There are cost implications for this which may be borne initially by the insurers, however the long-term picture is unclear because the added clarity may feed through to increased consumer confidence and a subsequent increase in sales. Of course, it may actually serve to reduce the numbers of fraudulent claims as the scope for deceit has been eroded by the improved parameters.

Andrew Francis, Munich Re

The overall increases are still uncertain as there is a wide range of assumptions to take into account, but they are expected to be relatively small. The cost is likely to be higher for critical illness (CI) than for life, mainly due to the higher incidence of non-disclosure on CI policies. Consumers with guaranteed premiums will remain unaffected by these changes, while those with reviewable premiums may well see a small impact depending on the product they have in place.

As new business is priced on previous experience, any increase in costs will be factored into the reinsurer's and insurer's pricing and may well filter down to the consumer. The cost impact will take some time to become completely clear as disputed claims are usually adjudicated by the FOS.

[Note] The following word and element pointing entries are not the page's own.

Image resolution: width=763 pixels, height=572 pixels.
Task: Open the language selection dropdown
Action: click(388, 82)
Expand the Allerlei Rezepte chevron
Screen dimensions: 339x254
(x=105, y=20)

It is important therefore to focus on mitigating any future increases and this can be done by looking at the process holistically and designing out the opportunity for non-disclosure in the application process. Examples of approaches include tele-underwriting or tele-interviewing, expert underwriting systems, designing processes that allow the distributor to focus on advice rather than underwriting and, above all, by asking clear, unambiguous questions. Reducing non-disclosure at the start of the process should therefore help stabilise prices in the long term.Nick Kirwan, ABI

The first point to consider is whether the ABI guidance will result in insurers paying more claims due to the new best practice level playing field? For those insurers and reinsurers previously working close to the new standard, the difference is likely to be small, but the gap may vary between insurers and reinsurers. As an industry, we do expect to pay more claims so there may be some upward pressure on price but this may not always lead to premium increases.

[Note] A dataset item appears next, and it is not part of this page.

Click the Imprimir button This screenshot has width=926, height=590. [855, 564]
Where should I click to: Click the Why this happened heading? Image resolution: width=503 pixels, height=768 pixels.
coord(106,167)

Insurers can only increase premiums on existing policies if they are reviewable and there is a valid reason specified in the policy. In cases where this applies, any increases would feed into the next premium review.

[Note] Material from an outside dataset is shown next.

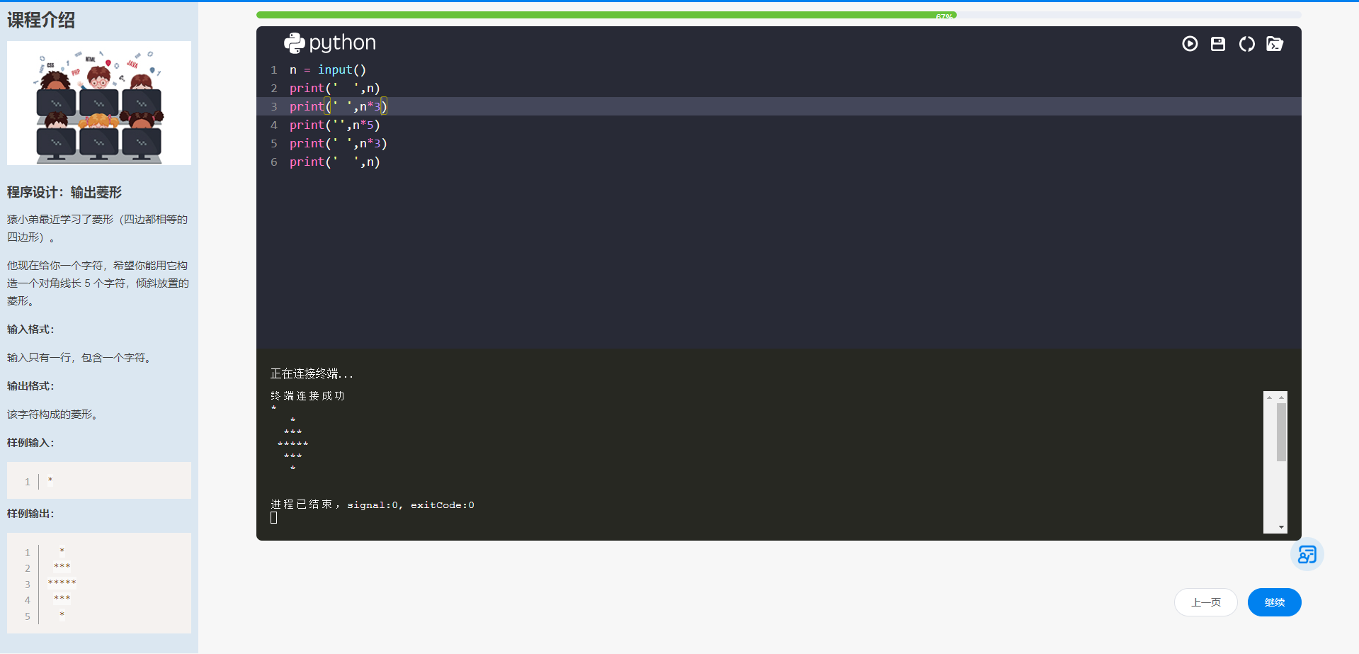Click the last code line 6
Screen dimensions: 1359x654
coord(334,162)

Increase in new policies would be constrained by the aggressive market - especially in the intermediated and direct distribution markets. These competitive forces will stop insurers offsetting cost increases on their existing portfolios against new business, as they would become uncompetitive with other players who have fewer existing policies.

The fierce market means that premium increases are unlikely to be significant for consumers, or affect their ability to afford to take out cover. And any small resulting increases will be more than outweighed by increased consumer confidence in helping to grow the protection market.Helen Southgate, progress from Royal Liver

Since its launch, progress from Royal Liver has assessed all claims in greater detail regarding non-disclosure. In all cases, it is important to us to be able to consider the option of a partial payout before we decide to decline a claim. We do not see this as a new debate, it is simply about treating customers fairly. For this reason we support the ABI's new guidelines.

While we believe the best practice way to avoid non-disclosure would be to ask the client to check their application details and collect a signature at the end of the process, we do appreciate that sometimes facts are missed out. Our experience tells us that during the tele-underwriting process we can capture more detailed information and even pick up on information the client may not think is relevant to their application.

Over time, when the guidelines have been embedded and claims are treated consistently, we expect confidence in industry claims processes to be stronger. The cost to the consumer may increase by a small margin, but surely the message should not be about the extra cost, it should be around the fact that more claims will be paid as a result. It is also important to note there are other factors than claims experience to consider when pricing products, and they may balance out any increases that result from the new guidelines.